We hurried back to our chariots even as the trumpets shrilled and Nebamun’s standard-bearer, appraised of what was happening, shouted and called. Again the trumpet rang out. Sobeck and I were hardly ready as Nebamun’s chariot moved forward, standards aloft, displaying the God Ptah in human form, a small statue at the end of a gold-plated pole. We followed. Our chariot line rattled forward, drivers slightly crouched, their companions already notching arrow to bow. At first there was confusion, one chariot slamming into another, horses becoming too excited, but the faster we advanced the more our squadron began to break up into line. Order was restored, horses and charioteers grew settled, trumpets sounded. Our world became one of rumbling wheels, wind whipping the dust by our faces. More shouts, further blasts of trumpets, and our horses moved into a trot then a gallop, followed by the most glorious sights, a whole corps, squadron after squadron, line after line of charging chariots, carriages of electrum gleaming in the sun. The plumes between our horses’ ears rose and fell to the ominous rattle of the wheels; the embroidered javelin pouches and quivers slapped against the sides to be lost under the thunderous sound of thousands of charging hoofs.

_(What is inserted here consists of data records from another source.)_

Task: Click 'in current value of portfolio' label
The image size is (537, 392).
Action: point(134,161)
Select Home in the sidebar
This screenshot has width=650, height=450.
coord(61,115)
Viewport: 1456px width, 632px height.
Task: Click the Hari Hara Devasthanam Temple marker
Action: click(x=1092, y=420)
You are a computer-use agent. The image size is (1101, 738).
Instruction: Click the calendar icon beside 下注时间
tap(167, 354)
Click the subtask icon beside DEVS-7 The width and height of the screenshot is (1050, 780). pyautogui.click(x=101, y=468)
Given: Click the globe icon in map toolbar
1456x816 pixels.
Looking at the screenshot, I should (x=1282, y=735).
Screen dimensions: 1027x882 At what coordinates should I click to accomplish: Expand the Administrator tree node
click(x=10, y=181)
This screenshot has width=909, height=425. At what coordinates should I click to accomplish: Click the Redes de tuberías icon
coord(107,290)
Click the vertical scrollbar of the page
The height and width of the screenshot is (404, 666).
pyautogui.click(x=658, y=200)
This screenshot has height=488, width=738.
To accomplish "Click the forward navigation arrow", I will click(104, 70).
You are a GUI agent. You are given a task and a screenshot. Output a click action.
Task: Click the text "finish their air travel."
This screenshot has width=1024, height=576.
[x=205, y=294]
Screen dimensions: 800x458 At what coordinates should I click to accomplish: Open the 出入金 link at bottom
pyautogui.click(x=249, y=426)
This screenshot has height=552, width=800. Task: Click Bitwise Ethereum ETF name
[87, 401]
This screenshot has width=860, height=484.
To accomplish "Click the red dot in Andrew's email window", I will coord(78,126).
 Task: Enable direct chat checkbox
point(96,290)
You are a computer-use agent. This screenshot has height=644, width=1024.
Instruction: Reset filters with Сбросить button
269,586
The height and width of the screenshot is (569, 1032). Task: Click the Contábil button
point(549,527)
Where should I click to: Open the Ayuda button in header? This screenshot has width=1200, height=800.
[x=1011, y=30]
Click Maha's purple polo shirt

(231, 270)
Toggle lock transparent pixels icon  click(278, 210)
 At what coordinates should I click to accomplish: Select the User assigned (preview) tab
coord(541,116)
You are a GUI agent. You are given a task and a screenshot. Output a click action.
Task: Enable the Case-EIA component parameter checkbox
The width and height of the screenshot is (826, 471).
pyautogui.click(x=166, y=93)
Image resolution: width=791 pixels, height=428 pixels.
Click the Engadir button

Horemheb’s plan was brutal and simple: to shatter the enemy’s left flank and roll the remnants up on its centre, drive the enemy forces away from the fortress and trap them against the tributary of the Nile. Old men discuss such tactics. Veterans bore their grand-children with stories of such a charge. They dab their fingers into their wine or beer and sketch drawings on the table to show how it was or how it should have been. Yet if you were there, you felt the shock of battle, the thrill of the clash, the heart-stopping excitement of the charge. Sometimes I curse Horemheb’s name, for we have fought each other, yet one thing I will concede: he was blessed by the genius of the God of War. He had moved so swiftly, so fiercely to trap his enemy that the usurper had been caught unprepared, and whatever the Hittites were thinking, they failed to act. Instead of swinging their right flank to smash into our left, they did nothing except draw chariots and men from elsewhere to bolster that part of their battle line now under attack. Such fumbling lost them the battle: their own chariot squadrons were hardly moving when we smashed into them, sending soldiers, their mounts and chariots crashing over into the dust. Even the huge Hittite carriages tumbled over, their crews spilling out, bodies being ripped apart under hoofs and wheels. Those who were lucky to survive staggered to their feet only to be sent sprawling again with hideous blows from sword, axe, club or feathered shafts loosed at very close range. Sobeck and I were in the front of the advance, yet we broke right through, turning left to charge back into the rear of the enemy foot, who were so disconcerted they did not know which way to turn.